CONSIGNE 1 → Dressez la liste complète des ouvrages ou écrits cités par leur nom dans l'extrait ci-dessous sur Matthieu 28.19.
CONSIGNE 2 → D'après l'extrait ci-dessous sur Matthieu 28.19, expliquez en une à trois phrases pourquoi l'auteur met en doute l'idée que la finale de ce verset serait un ajout tardif.

EXTRAIT DU DOCUMENT →
::::
23 février 2025
Alexandre Nanot

Matthieu 28.19 : au Nom du Père et du Fils et du Saint Esprit est-il authentique ?

J’ai enfin décidé d’écrire un article sur un sujet “brûlant” qui revient de temps en temps. Il s’agit de l’authenticité ou de l’ajout tardif de la finale que l’on trouve à la fin de Matthieu 28.19. Pour soutenir le fait que cet ajout serait douteux et non présent dans les originaux (ce que personne, à preuve du contraire, a pu confirmer), les partisans utilisent généralement un seul argument : Ceux des Écrits d’Eusèbe de Césarée ! Mais en grattant un peu, on peut vite déceler chez ceux alimentent le débat, des oppositions au dogme de la Trinité.

Voici donc le verset en question : Allez donc, formez des disciples de toutes les nations, les baptisant au Nom du Père et du Fils et du Saint Esprit.

 J’ai vérifié ma GNT UBS4 et n’ai trouvé aucune variante listée dans l’appareil textuel.  J’ai vérifié le Textual Commentary on the Greek New Testament de Bruce Metzger, 2ᵉ édition, et je n’ai trouvé aucune mention de Matthieu 28:19 comme étant un ajout ou ayant des variantes textuelles.
::::
Données sur la localisation de cibles visibles:

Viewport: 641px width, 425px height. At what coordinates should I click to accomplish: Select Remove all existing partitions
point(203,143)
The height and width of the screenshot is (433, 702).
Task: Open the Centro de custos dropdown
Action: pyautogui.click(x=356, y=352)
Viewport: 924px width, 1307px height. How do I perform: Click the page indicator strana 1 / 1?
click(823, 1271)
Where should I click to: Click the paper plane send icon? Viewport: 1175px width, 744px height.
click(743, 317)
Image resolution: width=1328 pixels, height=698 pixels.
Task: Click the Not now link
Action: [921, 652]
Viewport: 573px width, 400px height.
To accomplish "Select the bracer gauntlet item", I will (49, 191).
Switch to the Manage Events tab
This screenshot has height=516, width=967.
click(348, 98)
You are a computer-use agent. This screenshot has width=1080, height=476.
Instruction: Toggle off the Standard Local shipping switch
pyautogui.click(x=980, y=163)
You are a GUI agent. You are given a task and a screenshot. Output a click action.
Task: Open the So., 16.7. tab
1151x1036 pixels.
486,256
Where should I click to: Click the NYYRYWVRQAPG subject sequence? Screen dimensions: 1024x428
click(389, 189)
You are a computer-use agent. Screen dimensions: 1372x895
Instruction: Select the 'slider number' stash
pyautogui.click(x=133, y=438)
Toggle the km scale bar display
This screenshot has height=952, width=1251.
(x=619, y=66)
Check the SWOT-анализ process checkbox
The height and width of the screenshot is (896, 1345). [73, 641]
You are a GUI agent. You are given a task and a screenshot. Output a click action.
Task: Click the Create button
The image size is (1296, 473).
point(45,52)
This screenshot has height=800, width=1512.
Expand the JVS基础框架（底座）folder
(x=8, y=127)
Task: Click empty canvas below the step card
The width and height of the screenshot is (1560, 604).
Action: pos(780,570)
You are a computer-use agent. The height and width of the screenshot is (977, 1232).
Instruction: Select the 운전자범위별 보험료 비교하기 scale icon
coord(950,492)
::::
SOLUTION 1 →
- les Écrits d'Eusèbe de Césarée
- la GNT UBS4
- le Textual Commentary on the Greek New Testament de Bruce Metzger, 2ᵉ édition

SOLUTION 2 → Selon l'auteur, personne n'a pu confirmer que cette finale était absente des originaux. Dans sa GNT UBS4, l'appareil textuel ne liste aucune variante pour ce verset. Le Textual Commentary on the Greek New Testament de Bruce Metzger (2ᵉ édition) ne présente pas non plus Matthieu 28:19 comme un ajout et ne lui attribue aucune variante textuelle.